US Wireless Carriers Deploy Drones, AI and Mobile Towers as They Prepare for 2026 Atlantic Hurricane Season
Major U.S. carriers are deploying drones, AI damage mapping and portable towers as they prepare for the June-to-November season. The National Weather Service forecast below-normal Atlantic activity for the first time since 2015.
cnet.comU.S. wireless carriers have begun deploying drones, AI-assisted damage mapping and portable cell units as they prepare for the 2026 Atlantic hurricane season, which runs from June to November. The National Weather Service said in May it expects below-normal activity in the Atlantic basin for the first time since 2015, though it still assigns a chance for at least one very powerful storm.
Verizon Wireless begins formal hurricane planning about a week before a storm is forecast to reach an area, according to Srini Kalapala, senior vice president of wireless engineering and operations. The company flies drones over coverage zones before landfall and again afterward to compare imagery and locate outages. AI then routes the precise coordinates of damaged equipment to field crews.
Kalapala said the combination of pre- and post-storm drone flights and automated location data has reduced restoration times from days to minutes or hours in many cases. Verizon also maintains a fleet of mobile assets, including units nicknamed COWs for “cell on wheels” and HAWKs, or “high altitude wireless kennewhat,” which are drones that can loft small towers above affected areas.
AT&T follows a similar one-week preparation timeline, according to Shannon Browning, associate director of the company’s Network Disaster Recovery team.
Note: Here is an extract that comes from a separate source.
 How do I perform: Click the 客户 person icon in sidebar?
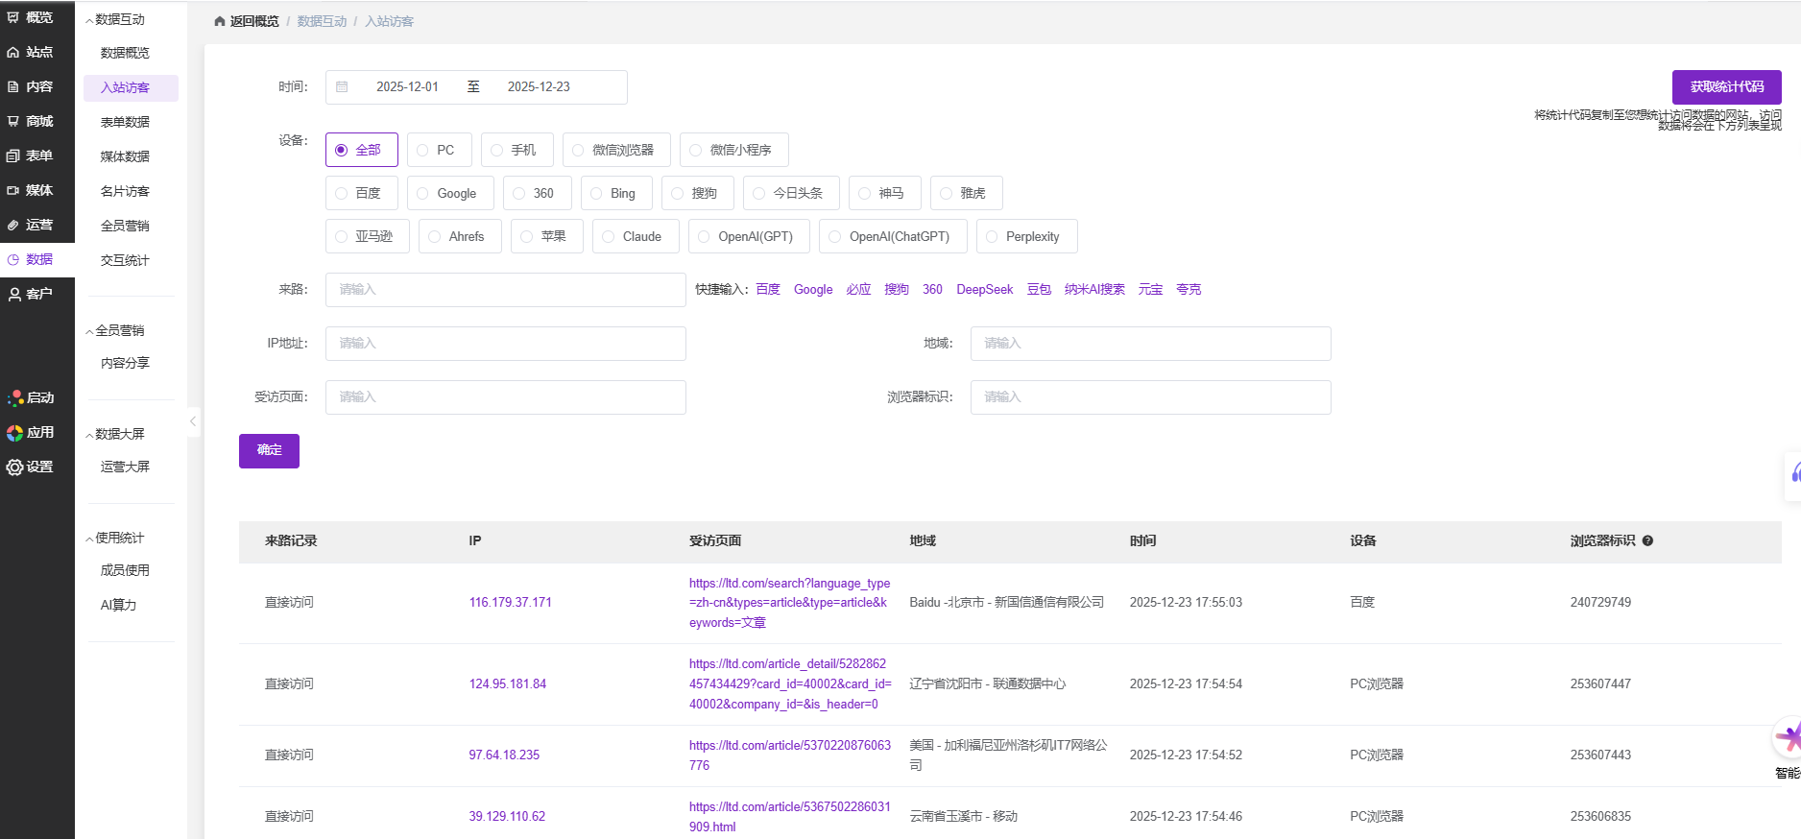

Its disaster-response inventory includes boats, barges and helicopters that can move crews and gear into swamps or mountainous terrain once roads are blocked. The company routinely relocates equipment nationwide throughout the year to cover hurricanes, snowstorms and wildfires, a shift that prompted it to consolidate several previously separate disaster teams into a single group.
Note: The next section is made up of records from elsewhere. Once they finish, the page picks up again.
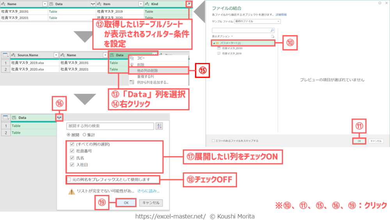Click the search magnifier in ファイルの結合 dialog
Viewport: 390px width, 220px height.
(272, 30)
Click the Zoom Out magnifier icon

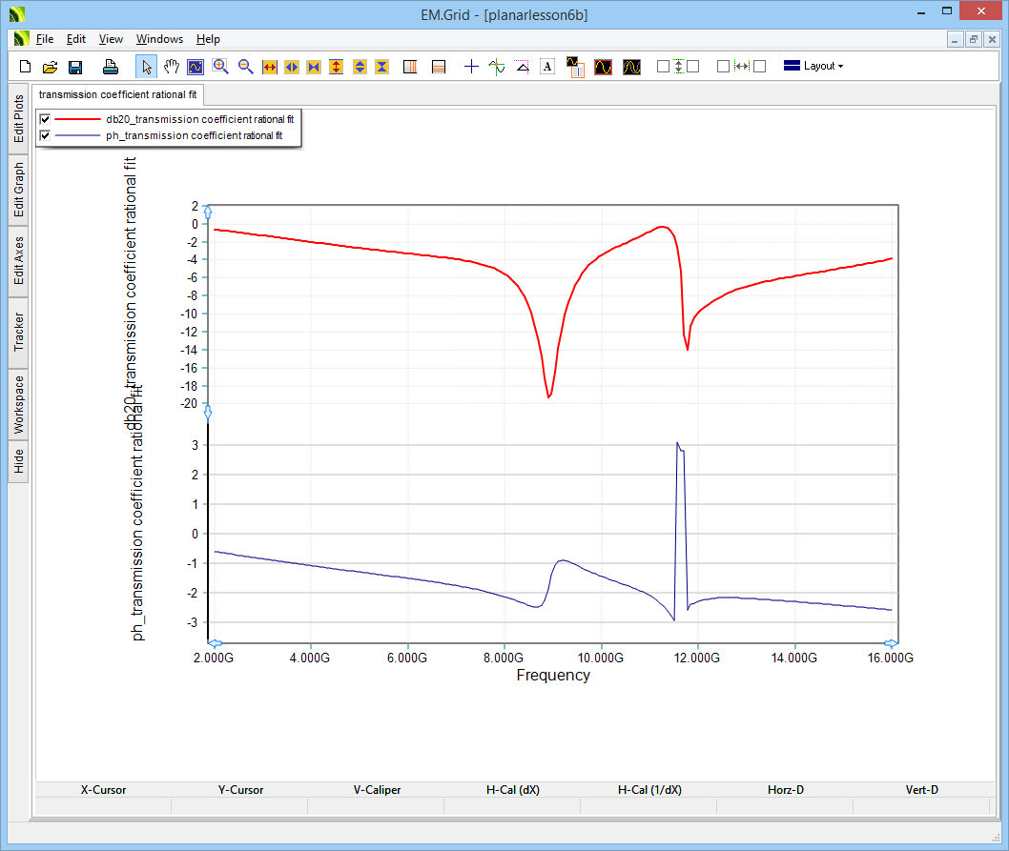pyautogui.click(x=245, y=67)
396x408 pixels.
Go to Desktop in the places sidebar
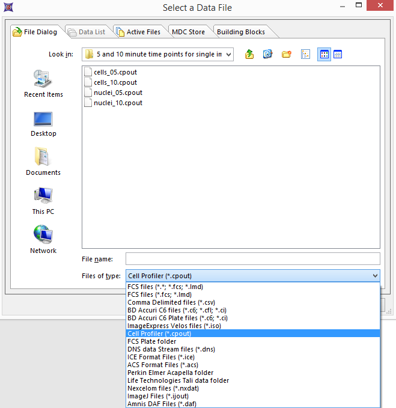43,123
T-Mobile begins its planning three to five months in advance, said chief operating officer Jon Freier.
When commercial power fails, the carrier activates free satellite service for customers and uses AI to retune antennas and extend the life of backup batteries. Freier noted that customers often tolerate longer power outages than they do loss of mobile connectivity.
Anthony Leone, who has lived in North Carolina’s Outer Banks for more than 20 years, said he now receives advance text alerts from AT&T and typically regains service within a couple of days after storms.
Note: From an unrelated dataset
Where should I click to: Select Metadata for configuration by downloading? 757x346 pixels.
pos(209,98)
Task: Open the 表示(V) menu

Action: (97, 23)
He has been an AT&T customer for more than a decade. First-responder agencies also coordinate directly with carriers. Amy Weber, chief of emergency medical services for the Galveston County Health District in Texas, said representatives from Verizon and AT&T attend her department’s planning meetings to schedule equipment deployment.
Peter Antevy, medical director for several fire departments in Broward County, Florida, said reliable cell and Wi-Fi service is essential for telemedicine, lab-result transmission and live updates between 911 centers and ambulances. Some residents continue to report coverage gaps on ordinary days.
Jackie Santillan, a doctoral student in the Houston suburbs, said she must walk half a mile toward the highway or rely on Wi-Fi to place calls.
In May she launched a petition asking T-Mobile for a new tower in her neighborhood; it had collected nearly 200 signatures as of Tuesday evening. T-Mobile said areas with limited connectivity remain a priority and that it continues to invest in tower construction, 5G upgrades and resiliency projects in Texas, North Carolina and other states.